[Items from a dataset]
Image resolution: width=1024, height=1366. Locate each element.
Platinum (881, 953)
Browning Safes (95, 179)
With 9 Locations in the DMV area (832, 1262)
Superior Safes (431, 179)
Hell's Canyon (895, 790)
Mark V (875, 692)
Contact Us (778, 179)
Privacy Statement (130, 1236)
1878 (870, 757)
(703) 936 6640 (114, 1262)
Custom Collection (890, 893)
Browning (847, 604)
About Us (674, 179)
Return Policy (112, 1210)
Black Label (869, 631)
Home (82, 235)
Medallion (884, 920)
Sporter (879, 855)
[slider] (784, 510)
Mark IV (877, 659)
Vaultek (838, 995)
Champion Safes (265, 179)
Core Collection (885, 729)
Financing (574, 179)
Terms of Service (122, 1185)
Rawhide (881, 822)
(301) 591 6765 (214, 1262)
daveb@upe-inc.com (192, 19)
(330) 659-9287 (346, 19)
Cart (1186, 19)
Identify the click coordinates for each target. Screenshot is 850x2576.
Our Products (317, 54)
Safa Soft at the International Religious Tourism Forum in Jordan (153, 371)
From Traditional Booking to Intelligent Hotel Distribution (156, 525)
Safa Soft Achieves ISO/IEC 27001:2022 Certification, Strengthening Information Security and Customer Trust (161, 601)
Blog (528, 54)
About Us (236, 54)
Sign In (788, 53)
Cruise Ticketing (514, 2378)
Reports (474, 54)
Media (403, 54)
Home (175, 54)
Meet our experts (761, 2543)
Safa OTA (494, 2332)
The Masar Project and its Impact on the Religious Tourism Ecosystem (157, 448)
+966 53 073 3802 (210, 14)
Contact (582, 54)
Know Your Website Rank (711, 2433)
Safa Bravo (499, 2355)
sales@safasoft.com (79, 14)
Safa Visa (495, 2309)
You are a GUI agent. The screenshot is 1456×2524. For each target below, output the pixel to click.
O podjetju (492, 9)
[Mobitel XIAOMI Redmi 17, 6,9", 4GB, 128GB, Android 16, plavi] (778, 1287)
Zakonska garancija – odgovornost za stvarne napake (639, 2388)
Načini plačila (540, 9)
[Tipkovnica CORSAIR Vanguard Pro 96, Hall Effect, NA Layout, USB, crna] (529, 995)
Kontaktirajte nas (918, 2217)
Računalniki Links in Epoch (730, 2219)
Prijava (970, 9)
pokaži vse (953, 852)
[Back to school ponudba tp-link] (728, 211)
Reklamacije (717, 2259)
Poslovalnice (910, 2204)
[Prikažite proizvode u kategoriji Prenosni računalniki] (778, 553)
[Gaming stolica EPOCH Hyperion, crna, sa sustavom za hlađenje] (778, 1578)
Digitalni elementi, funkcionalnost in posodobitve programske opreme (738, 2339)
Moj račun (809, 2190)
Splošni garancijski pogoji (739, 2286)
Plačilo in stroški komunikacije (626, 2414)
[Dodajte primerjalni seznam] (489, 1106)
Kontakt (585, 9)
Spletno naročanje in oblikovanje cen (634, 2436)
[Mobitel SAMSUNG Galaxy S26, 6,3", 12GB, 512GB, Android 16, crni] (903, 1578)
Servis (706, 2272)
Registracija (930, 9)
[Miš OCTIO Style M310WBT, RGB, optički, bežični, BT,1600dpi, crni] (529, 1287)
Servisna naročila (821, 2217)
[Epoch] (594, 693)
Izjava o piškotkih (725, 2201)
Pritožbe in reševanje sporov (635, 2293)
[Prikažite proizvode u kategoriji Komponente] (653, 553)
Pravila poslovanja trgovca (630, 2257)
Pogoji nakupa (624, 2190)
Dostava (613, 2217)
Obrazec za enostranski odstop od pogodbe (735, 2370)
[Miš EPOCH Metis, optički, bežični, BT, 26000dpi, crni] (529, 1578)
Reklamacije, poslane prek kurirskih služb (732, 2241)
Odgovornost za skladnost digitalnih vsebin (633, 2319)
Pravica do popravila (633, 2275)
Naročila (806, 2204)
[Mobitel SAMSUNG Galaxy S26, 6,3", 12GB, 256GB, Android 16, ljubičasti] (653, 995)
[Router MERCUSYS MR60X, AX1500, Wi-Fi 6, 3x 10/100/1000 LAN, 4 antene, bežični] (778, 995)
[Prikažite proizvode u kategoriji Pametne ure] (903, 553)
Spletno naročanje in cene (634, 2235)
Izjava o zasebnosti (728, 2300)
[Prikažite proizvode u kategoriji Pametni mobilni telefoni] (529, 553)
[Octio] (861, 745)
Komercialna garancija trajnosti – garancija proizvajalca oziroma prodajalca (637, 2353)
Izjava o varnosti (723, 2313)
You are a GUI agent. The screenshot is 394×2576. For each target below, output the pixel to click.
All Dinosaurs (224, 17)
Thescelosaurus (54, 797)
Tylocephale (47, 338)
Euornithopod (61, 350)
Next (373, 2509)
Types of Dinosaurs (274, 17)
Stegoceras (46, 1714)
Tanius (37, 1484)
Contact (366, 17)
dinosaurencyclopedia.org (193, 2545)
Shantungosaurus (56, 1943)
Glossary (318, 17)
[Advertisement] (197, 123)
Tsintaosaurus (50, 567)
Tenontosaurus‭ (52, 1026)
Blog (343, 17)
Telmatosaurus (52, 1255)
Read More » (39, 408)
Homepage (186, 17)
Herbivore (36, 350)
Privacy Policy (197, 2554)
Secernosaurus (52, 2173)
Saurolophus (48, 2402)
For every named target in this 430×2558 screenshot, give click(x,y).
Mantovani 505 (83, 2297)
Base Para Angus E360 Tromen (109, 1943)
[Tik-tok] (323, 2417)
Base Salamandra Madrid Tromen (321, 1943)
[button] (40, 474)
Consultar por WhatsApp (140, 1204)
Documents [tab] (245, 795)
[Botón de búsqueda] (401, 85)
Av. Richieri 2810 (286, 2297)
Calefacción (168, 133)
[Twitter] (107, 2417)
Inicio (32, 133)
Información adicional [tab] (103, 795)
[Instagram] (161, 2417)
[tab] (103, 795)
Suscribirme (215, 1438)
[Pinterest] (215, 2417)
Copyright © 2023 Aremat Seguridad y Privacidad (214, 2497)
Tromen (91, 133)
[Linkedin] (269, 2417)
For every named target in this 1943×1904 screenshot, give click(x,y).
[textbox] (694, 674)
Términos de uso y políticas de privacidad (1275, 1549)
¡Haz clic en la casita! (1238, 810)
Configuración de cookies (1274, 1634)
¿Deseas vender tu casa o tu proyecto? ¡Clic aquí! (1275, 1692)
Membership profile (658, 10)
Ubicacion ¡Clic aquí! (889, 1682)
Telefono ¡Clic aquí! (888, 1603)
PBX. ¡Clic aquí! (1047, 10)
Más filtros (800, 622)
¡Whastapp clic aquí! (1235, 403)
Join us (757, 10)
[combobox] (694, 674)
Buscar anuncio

PROBLEM DETAILS. Among the entries above, find the line with "Načini plačila (540, 9)" and the line with "Moj račun (809, 2190)"; give again exactly these two lines and all lines between them.

EXERCISE RESULT.
Načini plačila (540, 9)
[Tipkovnica CORSAIR Vanguard Pro 96, Hall Effect, NA Layout, USB, crna] (529, 995)
Kontaktirajte nas (918, 2217)
Računalniki Links in Epoch (730, 2219)
Prijava (970, 9)
pokaži vse (953, 852)
[Back to school ponudba tp-link] (728, 211)
Reklamacije (717, 2259)
Poslovalnice (910, 2204)
[Prikažite proizvode u kategoriji Prenosni računalniki] (778, 553)
[Gaming stolica EPOCH Hyperion, crna, sa sustavom za hlađenje] (778, 1578)
Digitalni elementi, funkcionalnost in posodobitve programske opreme (738, 2339)
Moj račun (809, 2190)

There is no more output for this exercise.